Jakarta (ANTARA) – Ketika banyak pakar perekonomian berkembang mengungkapkan kekhawatiran mereka atas perlambatan ekonomi yang dipicu oleh kebijakan tarif Amerika Serikat (AS), Indonesia saat ini justru menjadi magnet utama bagi para produsen kendaraan listrik (electric vehicle/EV) internasional, yang mendorong adopsi dan manufaktur EV di negara dengan ekonomi terbesar di Asia Tenggara ini.
Pada periode 2024 hingga Maret 2025, setidaknya ada tujuh produsen mobil listrik yang berinvestasi di Indonesia, dengan total nilai investasi mencapai Rp15,4 triliun. Menurut Kementerian Investasi dan Hilirisasi Republik Indonesia (RI), beberapa dari perusahaan-perusahaan ini telah memulai pembangunan pabrik.

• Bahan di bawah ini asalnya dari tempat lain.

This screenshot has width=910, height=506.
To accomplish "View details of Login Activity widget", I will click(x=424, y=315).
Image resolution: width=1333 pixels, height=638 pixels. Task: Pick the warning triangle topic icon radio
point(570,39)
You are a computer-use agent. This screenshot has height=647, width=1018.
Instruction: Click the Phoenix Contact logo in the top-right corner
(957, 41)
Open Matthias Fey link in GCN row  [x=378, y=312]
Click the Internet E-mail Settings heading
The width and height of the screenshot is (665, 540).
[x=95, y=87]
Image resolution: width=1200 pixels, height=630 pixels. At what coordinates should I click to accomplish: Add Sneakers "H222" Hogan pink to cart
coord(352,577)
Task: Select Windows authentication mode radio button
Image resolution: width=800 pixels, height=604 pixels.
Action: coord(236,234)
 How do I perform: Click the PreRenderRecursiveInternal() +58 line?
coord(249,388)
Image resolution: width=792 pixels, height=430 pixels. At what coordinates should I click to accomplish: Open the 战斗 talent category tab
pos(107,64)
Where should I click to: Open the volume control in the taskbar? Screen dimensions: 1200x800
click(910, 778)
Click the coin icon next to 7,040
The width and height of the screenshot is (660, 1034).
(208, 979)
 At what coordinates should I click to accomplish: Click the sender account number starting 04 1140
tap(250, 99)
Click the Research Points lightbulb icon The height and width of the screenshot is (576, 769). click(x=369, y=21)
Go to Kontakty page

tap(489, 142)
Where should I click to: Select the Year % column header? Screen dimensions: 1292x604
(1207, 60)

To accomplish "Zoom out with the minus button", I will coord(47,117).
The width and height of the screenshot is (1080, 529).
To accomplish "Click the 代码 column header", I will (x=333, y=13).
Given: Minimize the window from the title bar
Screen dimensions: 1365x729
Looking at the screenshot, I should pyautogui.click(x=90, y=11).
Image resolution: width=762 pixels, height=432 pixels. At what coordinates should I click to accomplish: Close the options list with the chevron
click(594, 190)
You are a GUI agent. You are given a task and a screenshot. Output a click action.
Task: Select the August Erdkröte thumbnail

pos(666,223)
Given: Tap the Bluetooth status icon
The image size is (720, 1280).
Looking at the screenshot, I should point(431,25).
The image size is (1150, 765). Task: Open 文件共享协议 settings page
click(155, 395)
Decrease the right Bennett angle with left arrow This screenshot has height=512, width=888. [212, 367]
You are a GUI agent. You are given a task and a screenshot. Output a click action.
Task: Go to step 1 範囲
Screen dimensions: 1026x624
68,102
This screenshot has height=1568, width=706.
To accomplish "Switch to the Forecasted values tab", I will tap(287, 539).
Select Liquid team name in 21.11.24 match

Di antara para produsen mobil tersebut adalah BYD, Citroën, AION, Maxus, Geely, VinFast, dan VW, yang memiliki kapasitas produksi gabungan sebesar 280.000 unit per tahun.
“Indonesia merupakan negara yang menarik sebagai tujuan investasi EV karena memiliki ekosistem rantai industri EV, terutama untuk baterai, mulai dari pertambangan nikel hingga nikel matte, nikel sulfat, prekursor, katoda, anoda, sel baterai, kemasan baterai, hingga daur ulang baterai. Semua investasi tersebut sudah ada di Indonesia. Jadi seluruh ekosistemnya sudah ada,” ujar Menteri Investasi dan Hilirisasi Rosan Roeslani belum lama ini di Jakarta.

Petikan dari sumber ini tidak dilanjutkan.